Dans les associations de 11 salariés à moins de 50 salariés, il n’y a pas de procès-verbal (P-V) rédigé après les réunions. Les demandes du CSE et les réponses de l’employeur doivent être transcrites par l’employeur sur un registre spécial (c. trav. art. L. 2315-22).
Autres moyens. L’employeur met à la disposition des élus du CSE un local afin qu'ils puissent remplir leur mission et notamment se réunir (c. trav. art. L. 2315-20 et L. 2315-25). Ce local doit être aménagé et disposer du matériel nécessaire à l'exercice des fonctions du CSE.
Il doit également prévoir un tableau d'affichage afin que les élus puissent afficher les renseignements qu’ils portent à la connaissance du personnel (c. trav. art. L. 2315-15).

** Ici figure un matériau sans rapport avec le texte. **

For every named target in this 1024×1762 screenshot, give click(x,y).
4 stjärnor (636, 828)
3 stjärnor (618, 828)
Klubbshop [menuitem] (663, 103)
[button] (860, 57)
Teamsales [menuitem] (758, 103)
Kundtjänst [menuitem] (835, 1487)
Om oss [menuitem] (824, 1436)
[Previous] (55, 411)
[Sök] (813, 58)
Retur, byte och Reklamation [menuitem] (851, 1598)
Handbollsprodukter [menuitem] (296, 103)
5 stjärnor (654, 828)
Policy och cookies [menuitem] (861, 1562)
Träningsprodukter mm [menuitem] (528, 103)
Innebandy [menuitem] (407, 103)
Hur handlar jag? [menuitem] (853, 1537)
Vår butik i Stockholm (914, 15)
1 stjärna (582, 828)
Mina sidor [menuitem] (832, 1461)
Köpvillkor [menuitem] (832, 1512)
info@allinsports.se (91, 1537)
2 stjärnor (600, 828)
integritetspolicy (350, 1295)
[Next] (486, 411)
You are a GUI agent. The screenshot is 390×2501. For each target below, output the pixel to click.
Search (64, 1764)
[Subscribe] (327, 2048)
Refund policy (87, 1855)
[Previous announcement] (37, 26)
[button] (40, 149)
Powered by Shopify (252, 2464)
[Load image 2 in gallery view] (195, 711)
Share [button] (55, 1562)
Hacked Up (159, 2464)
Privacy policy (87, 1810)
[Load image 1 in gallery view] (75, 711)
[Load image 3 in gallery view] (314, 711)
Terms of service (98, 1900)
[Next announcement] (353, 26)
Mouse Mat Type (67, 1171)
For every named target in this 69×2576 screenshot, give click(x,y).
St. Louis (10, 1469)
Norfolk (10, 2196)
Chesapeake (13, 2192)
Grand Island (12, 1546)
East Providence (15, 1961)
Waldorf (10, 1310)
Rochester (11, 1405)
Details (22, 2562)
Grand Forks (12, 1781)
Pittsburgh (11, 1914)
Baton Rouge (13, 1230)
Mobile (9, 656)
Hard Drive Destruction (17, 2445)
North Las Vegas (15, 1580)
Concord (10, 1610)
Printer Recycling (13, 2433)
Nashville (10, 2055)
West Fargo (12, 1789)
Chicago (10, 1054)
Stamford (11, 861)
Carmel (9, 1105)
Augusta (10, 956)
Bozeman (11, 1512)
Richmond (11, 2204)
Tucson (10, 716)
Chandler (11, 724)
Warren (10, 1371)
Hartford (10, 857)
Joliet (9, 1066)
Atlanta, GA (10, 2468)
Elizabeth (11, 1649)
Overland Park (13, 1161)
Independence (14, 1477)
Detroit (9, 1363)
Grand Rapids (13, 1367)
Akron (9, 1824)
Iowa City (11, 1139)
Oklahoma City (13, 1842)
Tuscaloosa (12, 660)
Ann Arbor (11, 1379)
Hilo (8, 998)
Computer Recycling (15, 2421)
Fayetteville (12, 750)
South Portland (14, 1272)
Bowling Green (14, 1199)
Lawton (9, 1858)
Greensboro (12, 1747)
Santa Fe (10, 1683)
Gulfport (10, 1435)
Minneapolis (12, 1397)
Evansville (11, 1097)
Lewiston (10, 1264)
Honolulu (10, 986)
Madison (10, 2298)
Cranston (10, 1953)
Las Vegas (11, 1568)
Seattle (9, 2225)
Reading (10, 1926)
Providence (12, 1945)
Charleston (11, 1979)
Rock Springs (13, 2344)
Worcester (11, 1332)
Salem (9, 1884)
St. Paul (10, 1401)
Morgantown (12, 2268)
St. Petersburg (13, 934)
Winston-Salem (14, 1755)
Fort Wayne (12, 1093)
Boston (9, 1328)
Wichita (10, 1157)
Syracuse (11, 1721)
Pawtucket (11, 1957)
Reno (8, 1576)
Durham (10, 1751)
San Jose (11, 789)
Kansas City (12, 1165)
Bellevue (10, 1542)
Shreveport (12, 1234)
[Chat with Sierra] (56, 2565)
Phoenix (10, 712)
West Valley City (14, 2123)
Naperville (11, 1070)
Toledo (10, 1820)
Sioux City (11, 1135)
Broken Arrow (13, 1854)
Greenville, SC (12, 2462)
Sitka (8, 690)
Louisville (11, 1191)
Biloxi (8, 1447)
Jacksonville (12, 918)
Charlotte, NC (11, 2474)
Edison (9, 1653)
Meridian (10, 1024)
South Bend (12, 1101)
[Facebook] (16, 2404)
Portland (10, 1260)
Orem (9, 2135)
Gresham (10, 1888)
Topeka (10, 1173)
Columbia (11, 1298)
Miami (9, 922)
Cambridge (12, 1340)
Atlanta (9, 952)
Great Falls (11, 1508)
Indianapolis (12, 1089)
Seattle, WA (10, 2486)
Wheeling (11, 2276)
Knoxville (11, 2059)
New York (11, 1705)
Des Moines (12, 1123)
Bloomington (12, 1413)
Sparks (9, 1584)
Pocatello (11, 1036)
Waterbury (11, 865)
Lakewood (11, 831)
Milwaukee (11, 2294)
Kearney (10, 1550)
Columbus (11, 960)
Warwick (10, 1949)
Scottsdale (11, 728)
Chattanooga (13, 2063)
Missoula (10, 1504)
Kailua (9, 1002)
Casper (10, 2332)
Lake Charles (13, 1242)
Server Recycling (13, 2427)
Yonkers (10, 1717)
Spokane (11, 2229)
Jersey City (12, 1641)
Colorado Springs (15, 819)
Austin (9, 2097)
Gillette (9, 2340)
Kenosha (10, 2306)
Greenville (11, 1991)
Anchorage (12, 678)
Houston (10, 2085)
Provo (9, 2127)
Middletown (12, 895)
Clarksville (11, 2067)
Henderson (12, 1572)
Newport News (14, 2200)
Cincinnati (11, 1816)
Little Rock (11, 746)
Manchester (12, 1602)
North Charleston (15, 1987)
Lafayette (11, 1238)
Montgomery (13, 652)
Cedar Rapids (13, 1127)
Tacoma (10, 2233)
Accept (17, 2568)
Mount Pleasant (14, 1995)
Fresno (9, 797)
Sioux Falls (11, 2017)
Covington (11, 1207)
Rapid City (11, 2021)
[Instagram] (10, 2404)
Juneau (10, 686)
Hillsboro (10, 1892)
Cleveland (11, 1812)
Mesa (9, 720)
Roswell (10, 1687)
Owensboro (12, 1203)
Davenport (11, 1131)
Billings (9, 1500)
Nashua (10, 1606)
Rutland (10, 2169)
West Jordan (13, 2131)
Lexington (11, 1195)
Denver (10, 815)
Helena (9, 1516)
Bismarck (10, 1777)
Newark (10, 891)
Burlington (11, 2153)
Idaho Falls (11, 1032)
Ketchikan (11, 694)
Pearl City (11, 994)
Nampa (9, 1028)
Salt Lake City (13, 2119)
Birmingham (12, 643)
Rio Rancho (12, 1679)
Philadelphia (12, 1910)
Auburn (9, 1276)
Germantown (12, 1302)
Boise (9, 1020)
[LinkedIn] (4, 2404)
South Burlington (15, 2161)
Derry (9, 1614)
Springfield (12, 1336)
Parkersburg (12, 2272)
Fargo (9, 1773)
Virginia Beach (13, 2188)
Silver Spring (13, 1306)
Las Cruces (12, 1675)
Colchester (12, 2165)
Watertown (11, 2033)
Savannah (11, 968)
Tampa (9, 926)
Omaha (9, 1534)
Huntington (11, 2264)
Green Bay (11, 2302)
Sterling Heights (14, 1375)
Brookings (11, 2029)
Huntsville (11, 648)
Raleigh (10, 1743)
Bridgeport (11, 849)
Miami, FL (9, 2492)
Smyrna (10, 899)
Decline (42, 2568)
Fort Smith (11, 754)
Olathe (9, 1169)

Formations. Tous les élus du CSE bénéficient de la formation nécessaire à l’exercice de leurs missions en matière de santé, de sécurité et de conditions de travail (c. trav. art. L. 2315-18). Ils peuvent aussi participer à des stages de formation économique, sociale et environnementale et de formation syndicale (c. trav. art. L. 2145-5).
Budgets du comité social et économique
Le comité social et économique d’une association d’au moins 50 salariés bénéficie d’un budget de fonctionnement et d’un budget des activités sociales et culturelles (ASC).
L’employeur verse ainsi une subvention de fonctionnement d’un montant minimal annuel équivalant à 0,20 % de la masse salariale brute dans les associations de 50 à moins de 2 000 salariés ou à 0,22 % de la masse salariale brute dans celles d’au moins 2 000 salariés (c. trav. art. L. 2315-61).
La contribution versée chaque année par l’employeur dans les entreprises d’au moins 50 salariés pour financer les ASC est fixée par accord d’entreprise et faute d'accord en se référant au montant versé l'année précédente (c. trav. art. L. 2312-81).